What needs to be done.
When you reach the line containing "Об авторе (80, 6)" in the entries below, begin reproducing lines exactly, and stop once the line containing "Frequently Asked Questions (574, 2229)" is done.

[Stored items]
- - - - -

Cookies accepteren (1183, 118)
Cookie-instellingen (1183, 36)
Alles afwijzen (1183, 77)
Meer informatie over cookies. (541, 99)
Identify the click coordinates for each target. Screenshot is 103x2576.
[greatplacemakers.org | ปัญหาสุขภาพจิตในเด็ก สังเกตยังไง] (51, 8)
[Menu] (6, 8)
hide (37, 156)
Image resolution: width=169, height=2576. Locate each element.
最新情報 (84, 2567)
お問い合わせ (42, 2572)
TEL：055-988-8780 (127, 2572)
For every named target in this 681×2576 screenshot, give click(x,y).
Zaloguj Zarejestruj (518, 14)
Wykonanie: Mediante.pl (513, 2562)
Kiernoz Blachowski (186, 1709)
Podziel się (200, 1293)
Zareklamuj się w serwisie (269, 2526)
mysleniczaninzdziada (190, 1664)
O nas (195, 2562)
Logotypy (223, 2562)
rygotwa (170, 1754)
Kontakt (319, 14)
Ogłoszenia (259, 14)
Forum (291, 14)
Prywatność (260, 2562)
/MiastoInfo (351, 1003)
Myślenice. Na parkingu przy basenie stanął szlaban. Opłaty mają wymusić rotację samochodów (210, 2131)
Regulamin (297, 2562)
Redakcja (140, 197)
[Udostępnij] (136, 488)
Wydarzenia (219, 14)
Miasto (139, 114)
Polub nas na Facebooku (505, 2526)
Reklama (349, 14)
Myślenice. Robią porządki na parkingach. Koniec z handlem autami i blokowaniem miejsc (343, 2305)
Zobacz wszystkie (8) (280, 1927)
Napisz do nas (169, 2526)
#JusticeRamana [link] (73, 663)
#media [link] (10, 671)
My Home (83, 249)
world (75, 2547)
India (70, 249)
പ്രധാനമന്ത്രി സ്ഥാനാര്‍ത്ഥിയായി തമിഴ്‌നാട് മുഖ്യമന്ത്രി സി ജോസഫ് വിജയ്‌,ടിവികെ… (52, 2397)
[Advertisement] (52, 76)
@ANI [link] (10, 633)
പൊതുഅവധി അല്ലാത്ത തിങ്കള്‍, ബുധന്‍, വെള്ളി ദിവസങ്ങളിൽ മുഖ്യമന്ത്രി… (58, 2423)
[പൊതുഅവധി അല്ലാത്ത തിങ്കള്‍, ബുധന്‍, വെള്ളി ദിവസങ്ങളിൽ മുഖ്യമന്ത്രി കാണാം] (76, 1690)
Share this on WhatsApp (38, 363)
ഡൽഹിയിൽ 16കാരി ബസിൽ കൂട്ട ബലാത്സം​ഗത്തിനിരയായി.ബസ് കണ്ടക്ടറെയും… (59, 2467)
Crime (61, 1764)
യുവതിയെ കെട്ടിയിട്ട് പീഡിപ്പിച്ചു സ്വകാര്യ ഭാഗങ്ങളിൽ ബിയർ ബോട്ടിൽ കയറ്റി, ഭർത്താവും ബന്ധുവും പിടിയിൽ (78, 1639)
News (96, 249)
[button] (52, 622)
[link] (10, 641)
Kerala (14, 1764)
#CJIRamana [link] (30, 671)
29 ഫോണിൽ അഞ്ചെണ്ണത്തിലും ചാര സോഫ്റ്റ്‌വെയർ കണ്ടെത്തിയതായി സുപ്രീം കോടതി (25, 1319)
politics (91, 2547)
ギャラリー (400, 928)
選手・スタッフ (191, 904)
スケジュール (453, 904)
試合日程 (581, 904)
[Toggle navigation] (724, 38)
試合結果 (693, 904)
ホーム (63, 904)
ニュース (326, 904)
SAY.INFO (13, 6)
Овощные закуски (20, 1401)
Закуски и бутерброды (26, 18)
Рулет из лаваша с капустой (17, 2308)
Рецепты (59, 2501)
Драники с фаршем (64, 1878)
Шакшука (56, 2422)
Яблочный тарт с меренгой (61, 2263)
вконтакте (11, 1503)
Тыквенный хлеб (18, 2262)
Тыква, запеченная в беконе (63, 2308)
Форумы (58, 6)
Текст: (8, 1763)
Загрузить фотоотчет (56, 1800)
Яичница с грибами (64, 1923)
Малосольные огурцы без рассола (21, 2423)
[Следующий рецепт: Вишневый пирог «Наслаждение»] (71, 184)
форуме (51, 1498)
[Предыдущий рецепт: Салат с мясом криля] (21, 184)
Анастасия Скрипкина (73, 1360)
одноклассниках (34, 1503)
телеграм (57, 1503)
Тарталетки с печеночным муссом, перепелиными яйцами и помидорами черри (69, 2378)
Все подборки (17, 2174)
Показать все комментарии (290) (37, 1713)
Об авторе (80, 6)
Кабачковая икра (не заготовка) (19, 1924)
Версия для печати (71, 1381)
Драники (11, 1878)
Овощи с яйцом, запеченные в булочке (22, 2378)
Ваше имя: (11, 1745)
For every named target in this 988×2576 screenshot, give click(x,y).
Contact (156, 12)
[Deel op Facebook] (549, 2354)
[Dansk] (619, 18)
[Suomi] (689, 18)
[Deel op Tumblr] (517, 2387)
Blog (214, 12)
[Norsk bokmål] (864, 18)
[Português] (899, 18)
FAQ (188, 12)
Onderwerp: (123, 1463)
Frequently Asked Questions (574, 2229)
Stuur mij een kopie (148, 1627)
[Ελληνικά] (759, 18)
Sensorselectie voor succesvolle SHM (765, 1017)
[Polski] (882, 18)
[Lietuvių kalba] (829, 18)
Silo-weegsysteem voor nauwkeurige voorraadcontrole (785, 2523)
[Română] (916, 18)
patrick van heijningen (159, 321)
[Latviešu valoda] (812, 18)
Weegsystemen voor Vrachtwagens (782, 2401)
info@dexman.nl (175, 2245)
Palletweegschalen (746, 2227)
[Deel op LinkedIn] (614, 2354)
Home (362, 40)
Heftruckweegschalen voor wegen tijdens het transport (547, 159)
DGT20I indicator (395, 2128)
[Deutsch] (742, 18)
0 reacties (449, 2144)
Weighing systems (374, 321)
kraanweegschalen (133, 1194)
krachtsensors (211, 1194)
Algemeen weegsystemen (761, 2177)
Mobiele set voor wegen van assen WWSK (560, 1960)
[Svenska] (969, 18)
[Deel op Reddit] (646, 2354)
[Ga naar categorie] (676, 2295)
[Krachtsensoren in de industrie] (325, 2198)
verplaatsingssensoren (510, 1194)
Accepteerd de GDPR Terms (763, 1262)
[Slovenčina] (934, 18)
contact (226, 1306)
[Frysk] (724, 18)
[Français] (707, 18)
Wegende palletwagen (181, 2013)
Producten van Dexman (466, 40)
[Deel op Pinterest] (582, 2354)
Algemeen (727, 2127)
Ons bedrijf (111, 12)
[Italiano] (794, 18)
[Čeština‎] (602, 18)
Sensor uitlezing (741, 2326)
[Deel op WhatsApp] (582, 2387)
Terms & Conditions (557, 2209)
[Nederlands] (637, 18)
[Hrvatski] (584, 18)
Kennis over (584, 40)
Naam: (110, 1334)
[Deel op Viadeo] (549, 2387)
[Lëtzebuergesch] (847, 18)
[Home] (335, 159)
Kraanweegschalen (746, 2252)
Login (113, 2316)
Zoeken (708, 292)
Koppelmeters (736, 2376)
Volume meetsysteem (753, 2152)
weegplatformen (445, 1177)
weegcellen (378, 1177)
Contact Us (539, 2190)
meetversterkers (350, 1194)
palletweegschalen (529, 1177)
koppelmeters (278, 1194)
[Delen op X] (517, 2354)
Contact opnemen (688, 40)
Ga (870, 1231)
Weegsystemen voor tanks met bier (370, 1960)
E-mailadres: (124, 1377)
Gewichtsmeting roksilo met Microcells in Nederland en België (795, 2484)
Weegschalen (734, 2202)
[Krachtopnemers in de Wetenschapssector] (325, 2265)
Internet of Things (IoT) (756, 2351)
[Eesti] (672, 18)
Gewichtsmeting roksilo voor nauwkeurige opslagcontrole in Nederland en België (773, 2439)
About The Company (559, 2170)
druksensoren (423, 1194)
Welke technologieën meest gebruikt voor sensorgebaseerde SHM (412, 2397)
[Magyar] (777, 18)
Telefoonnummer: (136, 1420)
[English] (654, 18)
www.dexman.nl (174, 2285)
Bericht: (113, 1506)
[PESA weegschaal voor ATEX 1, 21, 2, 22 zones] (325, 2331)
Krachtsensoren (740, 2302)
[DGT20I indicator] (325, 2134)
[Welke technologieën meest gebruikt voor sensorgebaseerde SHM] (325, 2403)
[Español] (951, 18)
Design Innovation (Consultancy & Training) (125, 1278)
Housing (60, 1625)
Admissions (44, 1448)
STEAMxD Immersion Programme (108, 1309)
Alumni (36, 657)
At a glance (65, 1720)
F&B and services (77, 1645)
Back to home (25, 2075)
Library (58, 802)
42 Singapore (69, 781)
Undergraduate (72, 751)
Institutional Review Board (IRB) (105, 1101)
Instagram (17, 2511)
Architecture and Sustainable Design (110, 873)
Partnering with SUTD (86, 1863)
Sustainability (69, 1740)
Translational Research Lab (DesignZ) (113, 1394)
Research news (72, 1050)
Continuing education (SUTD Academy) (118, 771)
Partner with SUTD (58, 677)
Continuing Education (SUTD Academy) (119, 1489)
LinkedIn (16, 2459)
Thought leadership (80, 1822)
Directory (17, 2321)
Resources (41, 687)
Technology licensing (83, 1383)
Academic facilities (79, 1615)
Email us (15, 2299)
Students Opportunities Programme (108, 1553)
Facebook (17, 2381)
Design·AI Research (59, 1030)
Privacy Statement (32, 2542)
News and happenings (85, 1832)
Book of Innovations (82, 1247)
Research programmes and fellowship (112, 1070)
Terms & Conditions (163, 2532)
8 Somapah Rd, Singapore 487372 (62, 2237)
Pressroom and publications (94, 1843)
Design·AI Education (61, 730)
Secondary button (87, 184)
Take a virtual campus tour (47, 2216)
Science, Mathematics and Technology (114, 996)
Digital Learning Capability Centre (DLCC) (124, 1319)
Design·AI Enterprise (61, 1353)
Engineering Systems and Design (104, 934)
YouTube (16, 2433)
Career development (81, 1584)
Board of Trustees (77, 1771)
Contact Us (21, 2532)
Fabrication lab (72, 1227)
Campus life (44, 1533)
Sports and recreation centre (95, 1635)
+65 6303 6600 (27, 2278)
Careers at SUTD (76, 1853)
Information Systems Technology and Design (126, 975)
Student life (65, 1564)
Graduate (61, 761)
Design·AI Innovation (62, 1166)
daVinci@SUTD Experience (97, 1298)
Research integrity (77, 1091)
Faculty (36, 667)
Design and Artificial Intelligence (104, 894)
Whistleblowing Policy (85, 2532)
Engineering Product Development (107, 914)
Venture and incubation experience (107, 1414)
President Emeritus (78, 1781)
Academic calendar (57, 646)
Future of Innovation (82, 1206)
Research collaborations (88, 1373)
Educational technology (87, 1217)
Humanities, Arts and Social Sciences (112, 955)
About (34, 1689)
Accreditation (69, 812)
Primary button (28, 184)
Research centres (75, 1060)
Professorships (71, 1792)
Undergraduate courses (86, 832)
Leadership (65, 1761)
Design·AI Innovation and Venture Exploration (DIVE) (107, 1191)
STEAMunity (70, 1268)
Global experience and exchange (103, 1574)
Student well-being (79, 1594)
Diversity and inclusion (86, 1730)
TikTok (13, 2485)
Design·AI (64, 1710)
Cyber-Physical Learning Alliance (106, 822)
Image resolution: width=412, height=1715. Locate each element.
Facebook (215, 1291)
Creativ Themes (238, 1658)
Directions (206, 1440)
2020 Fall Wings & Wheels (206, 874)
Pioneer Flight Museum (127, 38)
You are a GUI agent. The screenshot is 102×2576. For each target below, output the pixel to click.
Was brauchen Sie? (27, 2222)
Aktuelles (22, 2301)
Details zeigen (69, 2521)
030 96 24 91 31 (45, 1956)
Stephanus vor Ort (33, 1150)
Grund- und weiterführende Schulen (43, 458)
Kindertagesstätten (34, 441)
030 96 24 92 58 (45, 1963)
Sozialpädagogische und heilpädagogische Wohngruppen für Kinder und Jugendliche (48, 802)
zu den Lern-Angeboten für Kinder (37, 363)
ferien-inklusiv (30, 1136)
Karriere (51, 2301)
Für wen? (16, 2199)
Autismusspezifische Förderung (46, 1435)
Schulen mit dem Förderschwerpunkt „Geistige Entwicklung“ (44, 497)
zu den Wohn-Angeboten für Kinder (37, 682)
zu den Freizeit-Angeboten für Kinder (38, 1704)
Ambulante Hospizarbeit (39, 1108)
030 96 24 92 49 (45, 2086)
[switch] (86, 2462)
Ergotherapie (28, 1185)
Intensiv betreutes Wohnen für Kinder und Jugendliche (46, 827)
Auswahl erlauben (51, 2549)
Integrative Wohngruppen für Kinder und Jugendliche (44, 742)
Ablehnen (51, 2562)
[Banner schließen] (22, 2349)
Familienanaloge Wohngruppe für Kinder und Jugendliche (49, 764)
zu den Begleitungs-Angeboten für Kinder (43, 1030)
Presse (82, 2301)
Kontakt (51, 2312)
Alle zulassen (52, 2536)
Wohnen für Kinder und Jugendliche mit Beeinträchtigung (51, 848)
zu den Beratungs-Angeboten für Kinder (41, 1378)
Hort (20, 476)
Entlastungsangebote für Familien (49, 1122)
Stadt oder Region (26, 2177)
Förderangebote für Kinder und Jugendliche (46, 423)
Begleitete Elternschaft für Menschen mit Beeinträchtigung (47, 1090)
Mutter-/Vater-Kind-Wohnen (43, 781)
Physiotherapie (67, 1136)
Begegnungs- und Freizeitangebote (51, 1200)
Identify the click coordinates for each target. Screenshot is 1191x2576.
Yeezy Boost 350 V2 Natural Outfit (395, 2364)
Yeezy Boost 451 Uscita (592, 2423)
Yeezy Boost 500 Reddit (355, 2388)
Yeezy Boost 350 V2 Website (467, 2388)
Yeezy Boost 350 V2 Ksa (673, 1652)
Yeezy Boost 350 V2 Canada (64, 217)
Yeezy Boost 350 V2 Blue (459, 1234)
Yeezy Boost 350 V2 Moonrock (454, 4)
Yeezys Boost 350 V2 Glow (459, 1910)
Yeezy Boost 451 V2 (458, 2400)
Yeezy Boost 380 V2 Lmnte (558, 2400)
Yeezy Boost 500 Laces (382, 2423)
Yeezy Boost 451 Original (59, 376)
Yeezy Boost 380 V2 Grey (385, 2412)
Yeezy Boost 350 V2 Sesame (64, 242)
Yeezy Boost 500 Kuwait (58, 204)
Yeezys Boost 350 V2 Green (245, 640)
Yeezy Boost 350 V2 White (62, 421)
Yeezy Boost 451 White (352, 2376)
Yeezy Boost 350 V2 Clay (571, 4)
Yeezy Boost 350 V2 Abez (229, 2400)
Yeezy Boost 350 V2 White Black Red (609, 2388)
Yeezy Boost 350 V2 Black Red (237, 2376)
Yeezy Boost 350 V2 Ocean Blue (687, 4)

- - - - -

Finished exercise.
Об авторе (80, 6)
Кабачковая икра (не заготовка) (19, 1924)
Версия для печати (71, 1381)
Драники (11, 1878)
Овощи с яйцом, запеченные в булочке (22, 2378)
Ваше имя: (11, 1745)
For every named target in this 988×2576 screenshot, give click(x,y).
Contact (156, 12)
[Deel op Facebook] (549, 2354)
[Dansk] (619, 18)
[Suomi] (689, 18)
[Deel op Tumblr] (517, 2387)
Blog (214, 12)
[Norsk bokmål] (864, 18)
[Português] (899, 18)
FAQ (188, 12)
Onderwerp: (123, 1463)
Frequently Asked Questions (574, 2229)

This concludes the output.